Will It Sous Vide? A Beer-Soaked Sausage Party

Welcome to this week's edition of Will It Sous Vide?, the weekly column where I make things with my immersion circulator.

Photos by Claire Lower.

I have a lot of enthusiasm for sausages of all kinds, but it was reader Symmson's suggestion of incorporating beer into the mix that got me really excited.

I would think octopus would turn out very similar to the sous vide squid you already did.

I’d like to see hot dogs/bratwurst/knockwurst. It’d be interesting to see how it compares to grilled (which can turn the casing into leather) and boiled/steamed (which can give them a watery, mushy texture if overcooked).

Icelandic hot dogs are cooked in sub-boiling water with a little malt beer and have just the best texture and taste. It would be interesting to see if sous vide can recreate that combination.

I've always found beer-braised brats, finished on the barbecue, to be an easy way to cook up snappy, juicy sausages, and honestly felt that this was one case where sous vide-ing just seemed overly precious.

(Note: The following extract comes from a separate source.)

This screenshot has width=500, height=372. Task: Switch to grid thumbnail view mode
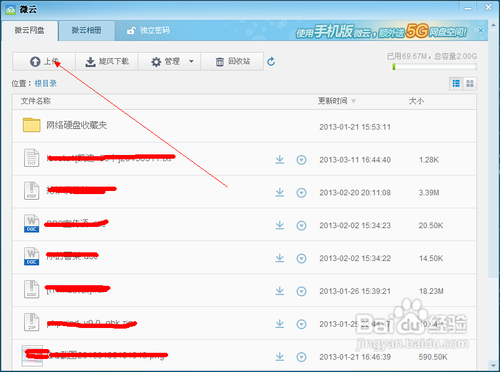(x=470, y=83)

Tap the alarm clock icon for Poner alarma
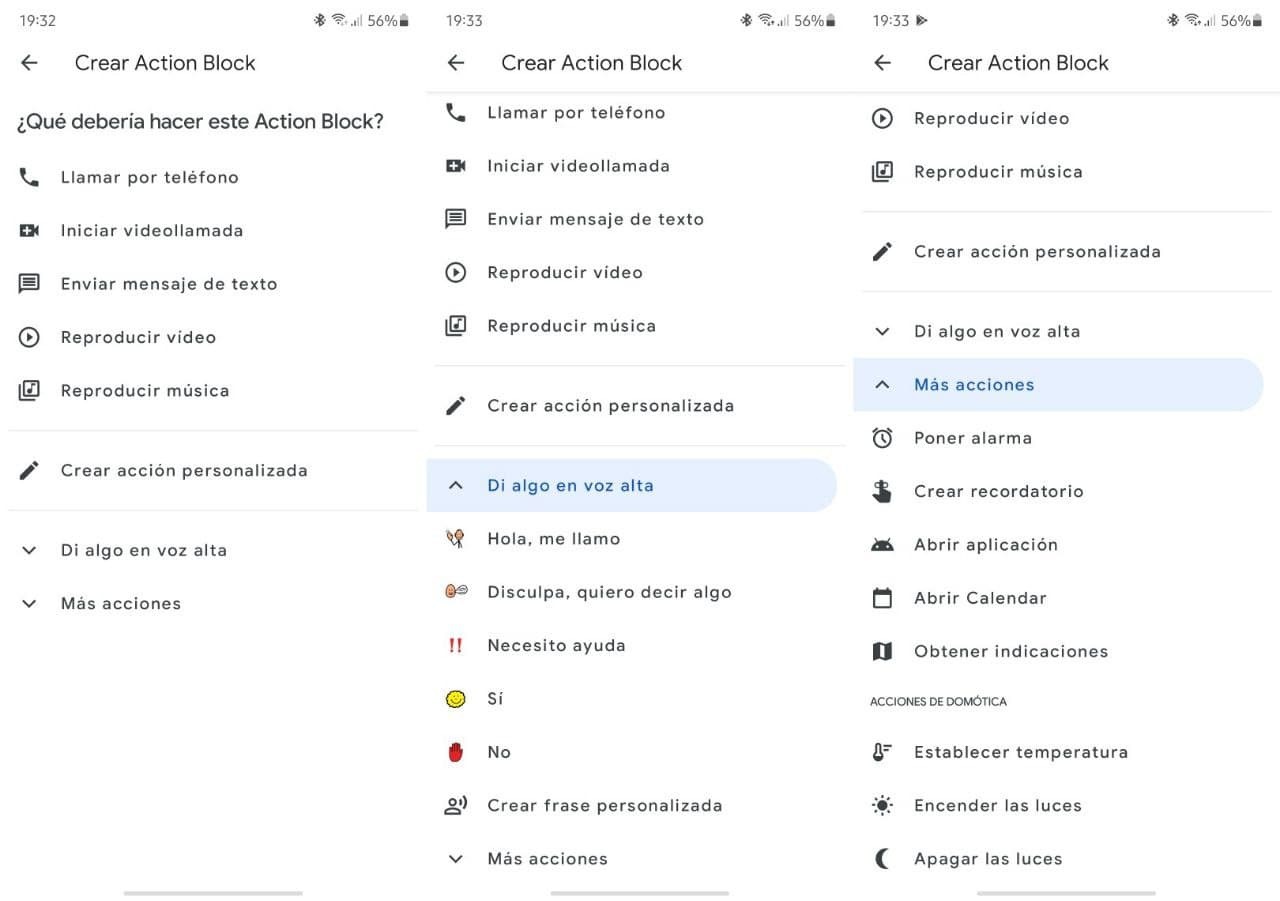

But I am not one to pass up an opportunity to eat salty pork, so I trekked to the store to purchase a veritable sausage party of brats, cheddar brats and a basil chicken sausage, just for good measure.

According to the Food Lab, 66C is the temperature to use for sausages that are "firm and extra juicy, with a very smooth texture throughout". This sounded pretty ideal to me, so I threw one of each link in a bag with some beer and about a quarter of an onion.

The sausages then had a little 45-minute beer-soaked hot tub party, which was also attended by our favourite woodland creature friend.

This dude is seriously hanging on by a thread.

When the sous vide links had about 15 minutes left in the tub, I brought a couple of bottles of beer to a boil, chucked in the remaining three sausages (along with some onions), and then reduced the heat and let them cook for about 10 minutes.

Traditionally beer-braised brats on the left, sous-vide on the right.

Because I live in a tiny apartment with no yard, I do not have a barbecue. I thought about using a friend's but it happened to raining in Portland that day (shocking) so I had to break out the ol' cast iron frying pan.

I gave all six links — both sous-vide and not — a good sear, let them rest a couple of minutes, and sliced 'em up to get a look at their insides. First, I took a peek at the plain, classic bratwurst.

The sous-vide sausage is on the right.

As you can see from the above photo, the two porky specimens were pretty similar. I took a bite of each, and found the texture to be almost identical. Both were soft and juicy, and pleasurable to eat, but I wasn't particularly blown away. I then turned my attention to the cheddar and chicken sausages, and found the results to be similar.

Sous-vide on the right.

Not-sous-vide on the left.

Basically, I was underwhelmed. I honestly thought all brats would have benefited from a good barbecuing — damn rain — but it didn't seem as though sous vide-ing offered any real benefits. Just to make sure the beer wasn't the problem — stewing meat in liquid can drain it of some of its flavour, thanks to osmosis — I decided to prepare one last brat all by itself, without beer or onions. This meant I had to go back to the grocery store and purchase an awkward single sausage.

"What can I get you?" the butcher asked.

"One bratwurst please," I replied.

"You want just one sausage?" he inquired, bemused.


Just kidding. I didn't say that. Instead I mumbled something about having a weird job while nodding and not making eye contact.

Anyway. I cooked that brat the same way I cooked the beer-soaked brats, only without the beer this time.

They were, for lack of a better description, the same. Not better than the traditionally beer-braised links, but not worse. They were juicy and soft and just fine.

So, will bratwursts sous vide?

The answer? I mean yeah, they will, but I didn't find it to be particularly beneficial, and it took longer. There was no noticeable difference between any of the sausages, no matter which way they were prepared. They were still good with some stone-ground mustard, though.

But, like, everything is good with stone-ground mustard.